Dilansir reporter Tribunnews.com, Reynas Abdila
TRIBUNNEWS.COM, Jakarta – Server Pusat Data Sementara Nasional (PDNS) Kementerian Komunikasi dan Informatika (Kominfo) menjadi sasaran serangan siber jenis ransomware sejak Kamis (20 Juni 2024).
Hal ini menyebabkan server padam dan mengganggu pelayanan publik lintas instansi, seperti pemeriksaan imigrasi di bandara internasional selama ini.
Profesor Marsudi Wahyudi Kisworo, guru besar bidang teknologi informasi (TI), menjawab: Di bidang keamanan komputer, tidak ada sistem yang keamanannya terjamin.
Ia mengingatkan pentingnya budaya sadar keselamatan.

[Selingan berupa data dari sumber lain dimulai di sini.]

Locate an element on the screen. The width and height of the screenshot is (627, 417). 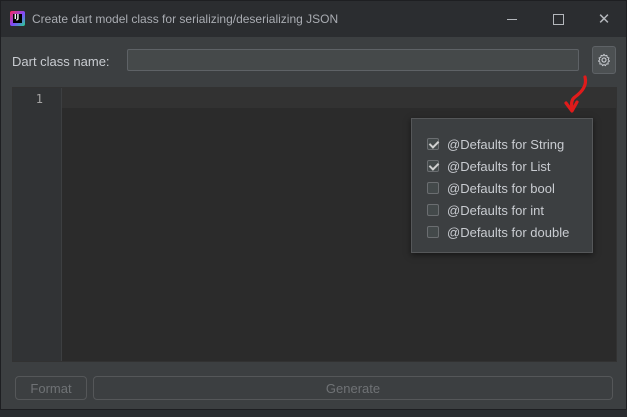
option-defaults-string: @Defaults for String is located at coordinates (496, 144).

“Dalam dunia keamanan komputer, tidak ada sistem yang menjamin keamanan. Ada sistem yang diretas dan ada sistem yang belum diretas. Di negara maju, dikatakan ada sistem yang diretas setiap 3-5 detik. . Peretasan,” kata Profesor Marsudi dalam keterangannya, Rabu (26 Juni 2024).
Profesor Masoudi mengibaratkannya seperti server rumah. Betapapun terlindunginya rumah tersebut, tidak ada yang mau menjamin bahwa rumah seseorang tidak akan dibobol, dirampok, atau jatuhnya meteor.
“Dalam bidang keamanan yang terpenting adalah budaya security awareness yaitu budaya kehati-hatian,” ujarnya.
Guru besar bidang IT pertama di Indonesia ini menegaskan, dalam dunia keamanan komputer, tata kelola keamanan yang baik harus selalu diperhatikan.
“Sebagai contoh, penerapan berbagai standar keamanan komputer yang ada dapat mengurangi kemungkinan terjadinya pelanggaran keamanan, atau setidaknya mengurangi dampak jika terjadi pelanggaran keamanan. Hal ini sama dengan melindungi keamanan fisik seperti rumah atau mobil,” jelasnya.
“Tata kelola keamanan melibatkan analisis risiko yang mungkin terjadi, termasuk skenario pelanggaran keamanan, aktor, probabilitas dan dampaknya,” lanjutnya.
Ia kemudian melanjutkan, manajemen risiko dimulai dari peralatan, seperti pencegahan, pertahanan, dan deteksi, hingga prosedur yang harus diterapkan jika terjadi pelanggaran keamanan, seperti prosedur tanggap darurat hingga pemulihan.
Rektor Universitas Pancasila juga menjelaskan bahwa institusi nyata harus mengembangkan rencana keamanan yang komprehensif dan bahkan mungkin mengikuti standar adat.
“Jika melihat insiden PDN dan beberapa kasus yang pernah saya tangani sebelumnya, kurangnya rencana keamanan yang baik menjadi alasan mengapa pelanggaran tidak ditangani dengan baik ketika terjadi,” ujarnya.
Profesor Marsudi, anggota Dewan Pengarah BRIN, mencontohkan. Situasi yang paling umum adalah tidak ada skenario peretasan, tidak ada rencana pemulihan bencana, atau bahkan tidak ada rencana kelangsungan bisnis.
“Tidak masalah, banyak institusi di Indonesia, baik pemerintah maupun swasta, bahkan tidak melakukan penilaian risiko siber dan hanya mengalami kerugian jika diretas,” imbuhnya.